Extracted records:
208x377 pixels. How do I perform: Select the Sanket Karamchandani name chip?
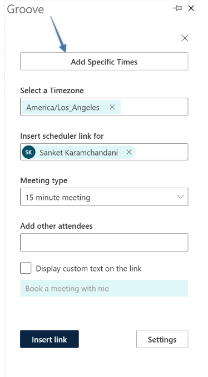[x=78, y=153]
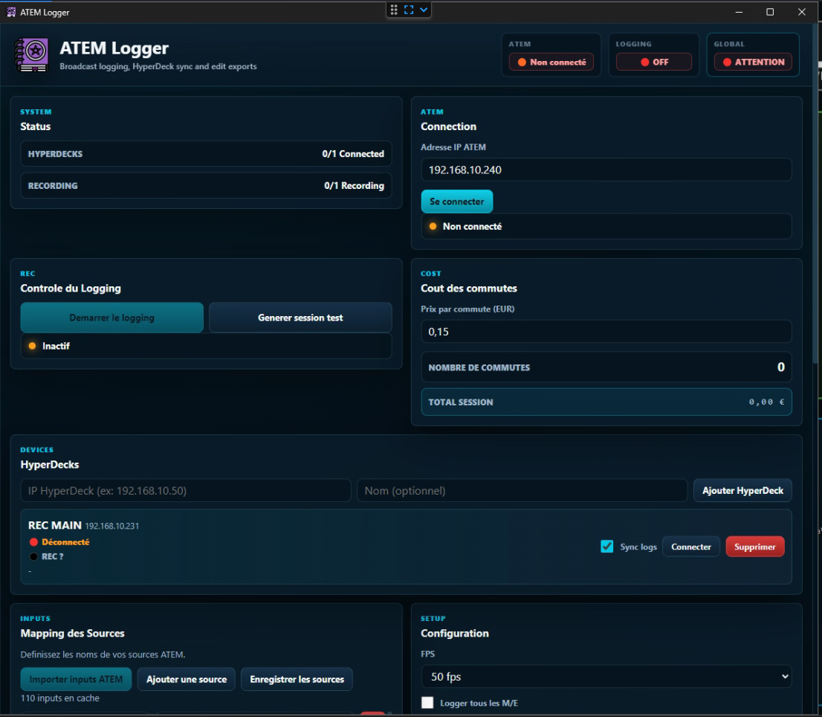This screenshot has height=717, width=822.
Task: Click the grid dots icon in title bar
Action: 394,10
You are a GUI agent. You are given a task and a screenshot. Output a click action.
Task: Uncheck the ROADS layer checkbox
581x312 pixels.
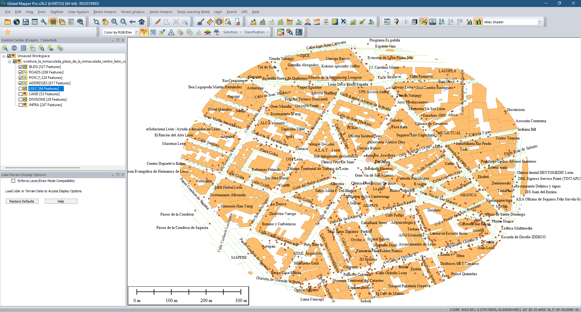pyautogui.click(x=21, y=72)
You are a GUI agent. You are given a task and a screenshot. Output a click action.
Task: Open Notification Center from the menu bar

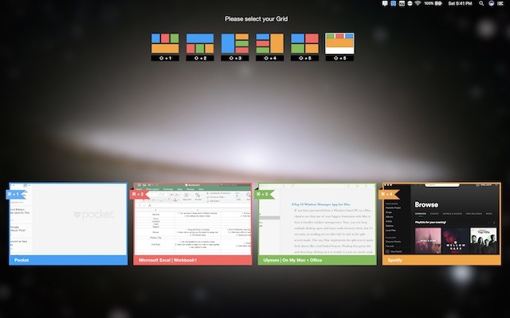(501, 5)
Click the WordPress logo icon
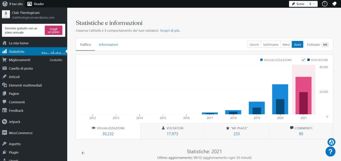 (x=5, y=4)
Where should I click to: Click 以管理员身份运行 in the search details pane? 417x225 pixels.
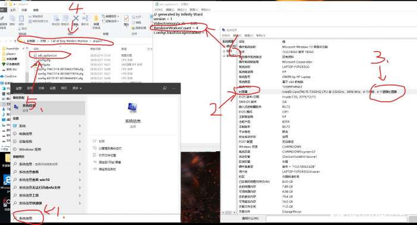(x=110, y=148)
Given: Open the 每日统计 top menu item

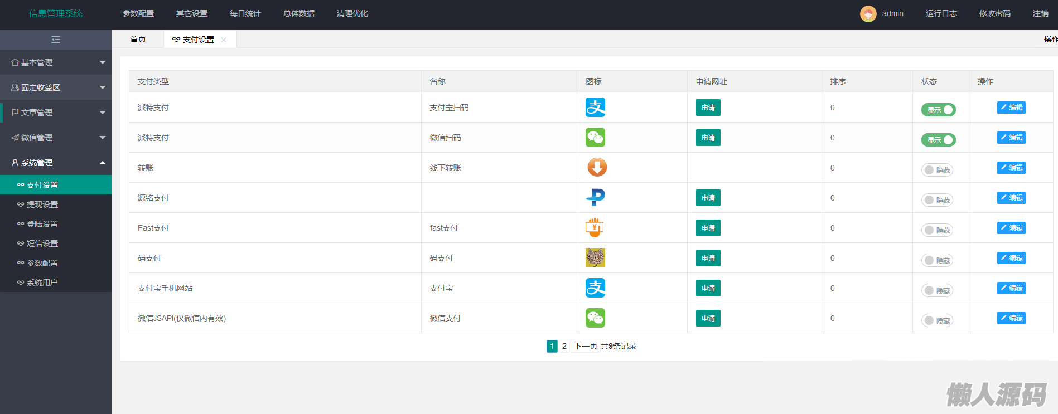Looking at the screenshot, I should coord(245,14).
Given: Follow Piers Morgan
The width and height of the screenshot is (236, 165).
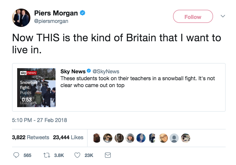Looking at the screenshot, I should click(x=193, y=17).
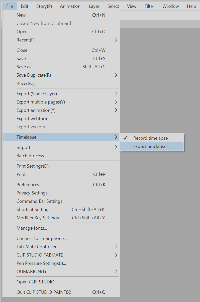
Task: Select Export webtoon... option
Action: click(x=34, y=119)
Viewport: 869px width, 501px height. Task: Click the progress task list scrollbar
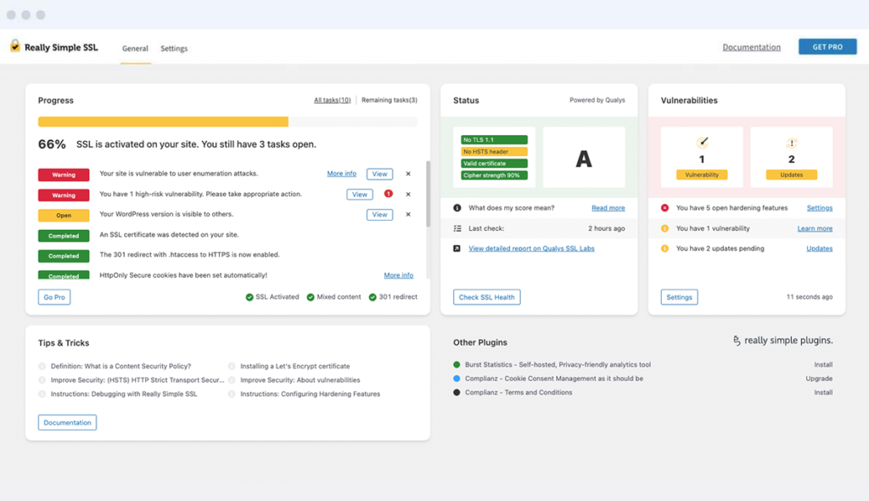pyautogui.click(x=428, y=194)
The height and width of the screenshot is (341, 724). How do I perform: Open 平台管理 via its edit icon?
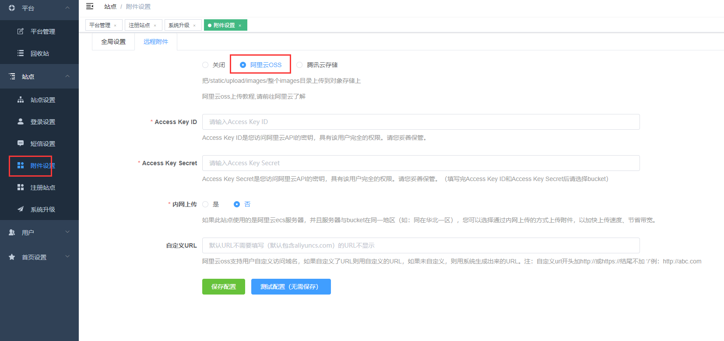click(x=21, y=32)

DIRECTIONS FOR THIS TASK: Only the lines starting at the one that holds "The width and" and ending at the last line of the data belong in your answer. Please set them down exactly and omit the pictures.

THE ANSWER:
The width and height of the screenshot is (236, 165).
Looking at the screenshot, I should click(x=193, y=17).
Task: Select Export webtoon... option
Action: click(x=34, y=119)
Viewport: 869px width, 501px height. Task: Click the progress task list scrollbar
pyautogui.click(x=428, y=194)
The height and width of the screenshot is (341, 724). How do I perform: Open 平台管理 via its edit icon?
click(x=21, y=32)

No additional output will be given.